Forvault Security
Forvault Security is a read-only, on-demand forensic scanner for WordPress. It is built for confirming whether a site is clean (or proving what changed after an incident) without touching your files. Every scan runs only when you click a button — there is no background processing on front-end page loads, no automatic file edits, and scanned code is never executed.
The plugin is fully functional on its own. There are no locked features and no trial timers.
What it does
-
Malware Scan — Heuristically inspects every PHP file for web-shell and backdoor indicators: encoded payloads passed to
eval, request input invoked as a function, OS command execution, known shell-family marker strings, packed/obfuscated blobs, executable PHP insidewp-content/uploads/, and more.
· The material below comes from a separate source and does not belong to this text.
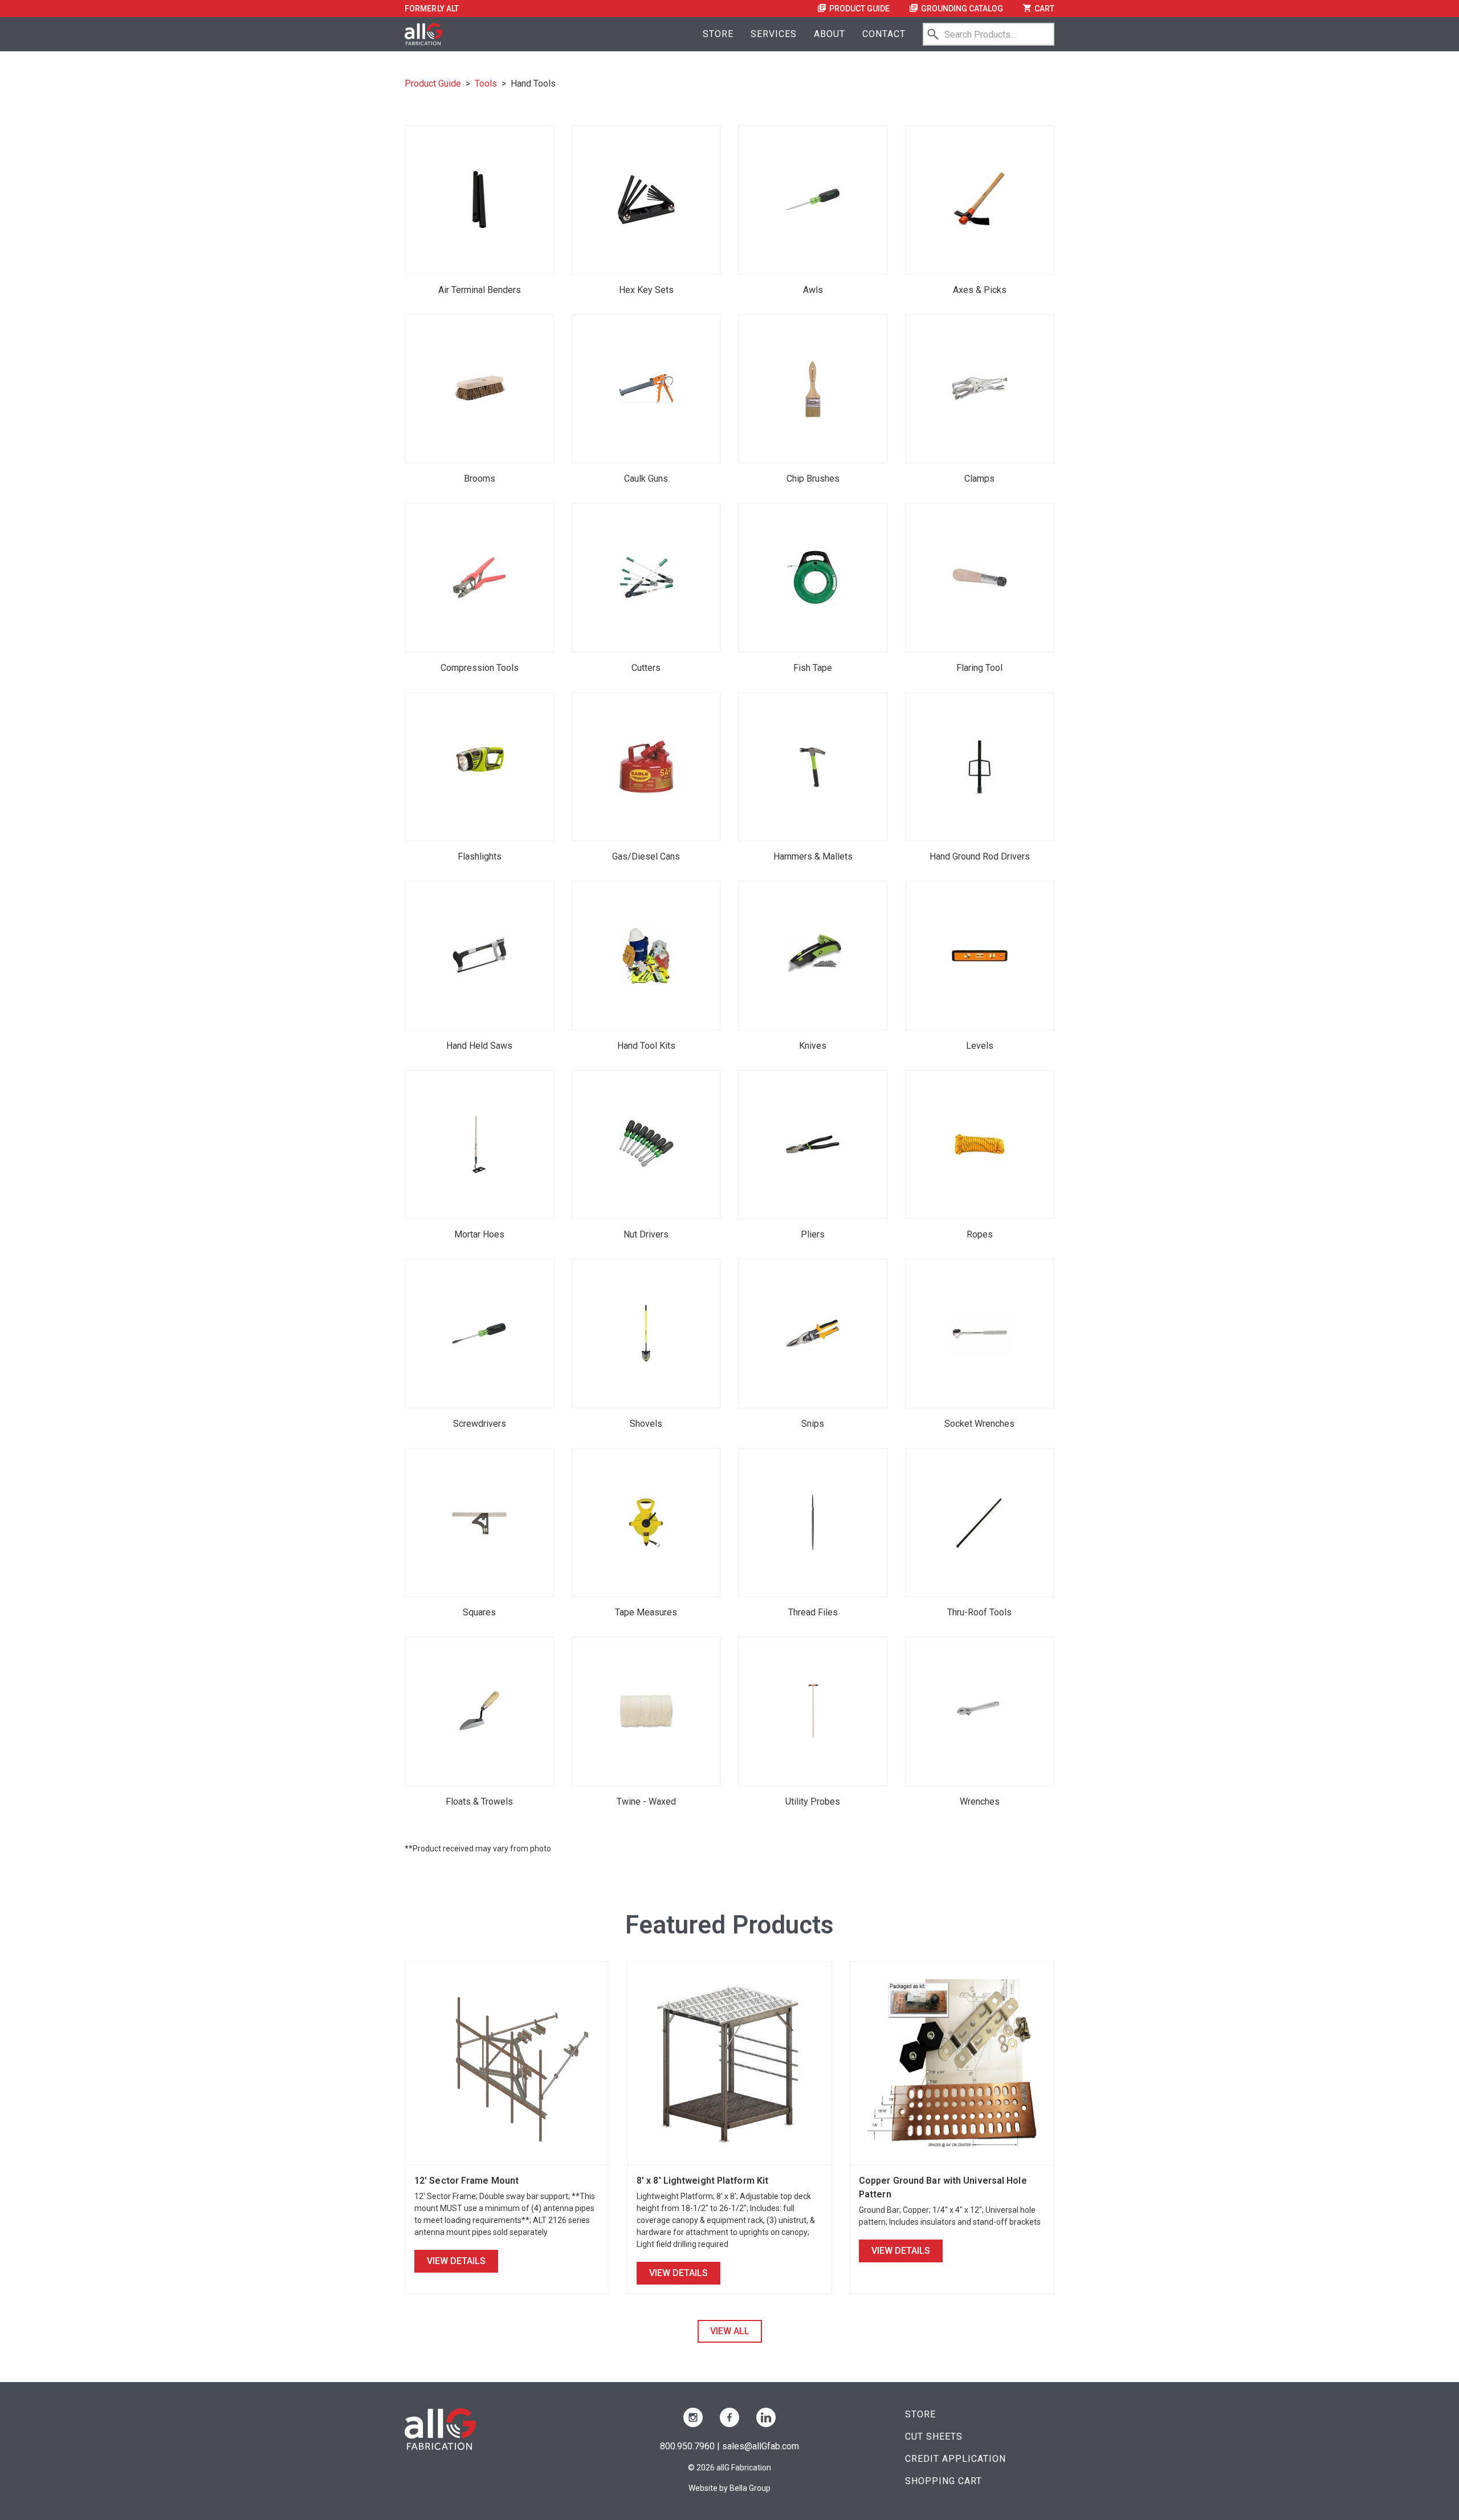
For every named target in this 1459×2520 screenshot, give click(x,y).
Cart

Each suspicious file is scored and reported with the exact path and line numbers. Comments and docblocks are stripped before matching, and strong vs. supporting signals are separated to reduce false positives. Findings are advisory heuristics — review each flagged file. -
Core Integrity — Verifies every WordPress core file against the official checksum manifest for your exact version and locale (from api.wordpress.org). Reports modified core files, missing core files, and unknown files hiding inside
wp-admin/orwp-includes/. No prior snapshot is required, so it works even on an already-compromised site. -
File Baseline — Fingerprints your plugins, themes, mu-plugins and uploads with SHA-256 and stores the inventory. Re-check at any time to see exactly which files were added, modified or removed since the snapshot. This covers the code that has no official manifest.
Privacy
The plugin performs all scanning locally on your server. It does not collect analytics, does not phone home, and stores nothing about your site on any remote server. See External services below for the single, optional outbound request used by Core Integrity.
Premium add-on
An optional premium add-on (a separate plugin, distributed and licensed at storearmory.com, not hosted on WordPress.org) adds response and monitoring features such as scheduled scans, real-time file-change watching, reversible quarantine, outbound-connection auditing and forensic evidence bundles. The free plugin does not require it and is not time-limited.
External services
This plugin connects to one external service, and only when you explicitly click Verify core files on the Core Integrity screen:
- WordPress.org Checksum API (
https://api.wordpress.org/core/checksums/1.0/)- What it is used for: to download the official MD5 checksum manifest for your installed WordPress version, so core files can be compared against the known-good originals.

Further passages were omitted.